Poussé dans ses derniers retranchements, Max s’empressa de changer de sujet.
— Victoria a reconnu Sébastien Vioget. Comment sait-elle qui il est ?
Eustacia haussa un sourcil surpris.
— Voilà qui est intéressant. Je ne serais pas étonnée qu’elle ait découvert en même temps l’existence de Sébastien Vioget et ce qu’elle sait du livre et de sa protection magique. Mais ce qui m’inquiète le plus, c’est la présence de Vioget à Redfield Manor.
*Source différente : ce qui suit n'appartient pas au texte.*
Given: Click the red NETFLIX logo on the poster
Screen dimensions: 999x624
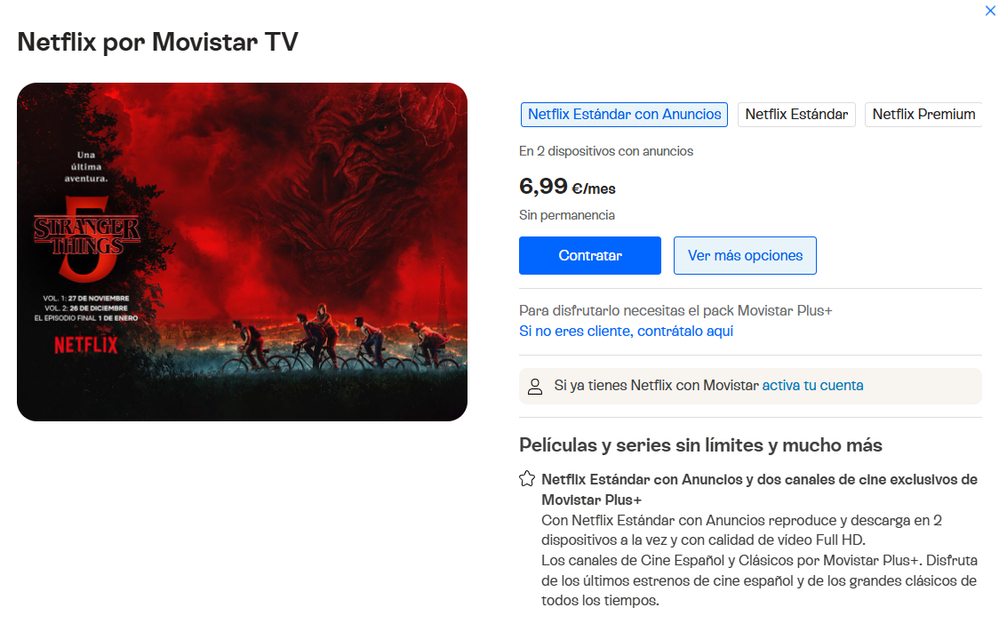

— Et moi, c’est le fait qu’il n’ait pas cherché à m’empêcher de toucher le livre, répondit Max avec sarcasme. Au contraire même, on aurait dit qu’il en bavait d’envie.
— Il est regrettable que vous ne puissiez pas conclure une alliance avec lui. Cela pourrait nous être bénéfique. Mais peut-être Victoria voudra-t-elle bien s’en charger.
Avant que Max ait pu répondre, Eustacia aborda un autre sujet tout aussi déplaisant.
— Comment va votre cou ?
Il se surprit à tâter instinctivement la vieille morsure qui puisait une douleur sourde et continue dans son cou depuis la veille.
— La douleur s’est réveillée, vous vous en doutez, après les événements de ces derniers jours.
— Je pourrais vous donner un onguent, proposa Eustacia gentiment, comme si elle parlait à un enfant. Pourquoi souffrir inutilement ?
— Non, ce n’est rien.
Il allait ajouter autre chose, mais Kritanu ouvrit la porte et fit entrer Wayren.
— Toutes mes félicitations ! Eustacia et Maximilian, s’exclama la blonde bibliothécaire avec un sourire radieux.
Puis elle les étreignit tour à tour pour les congratuler, les enveloppant de ses longues manches médiévales qui descendaient jusqu’à terre.
— Vous avez réussi à récupérer le livre ! Et avec quelle rapidité !
— Oui, nous avons eu beaucoup de chance, concéda Max.
— Et votre morsure ? s’enquit Wayren en lui décochant le même regard inquiet qu’Eustacia.
— Elle est sensible, reconnut-il.
La porte s’ouvrit à nouveau et Kritanu fit entrer une deuxième visiteuse
— Victoria, naturellement. Max tourna la tête dans sa direction et lança :
— Ah, la voilà... seule ? Vous n’avez pas amené votre chère moitié avec vous, Victoria ?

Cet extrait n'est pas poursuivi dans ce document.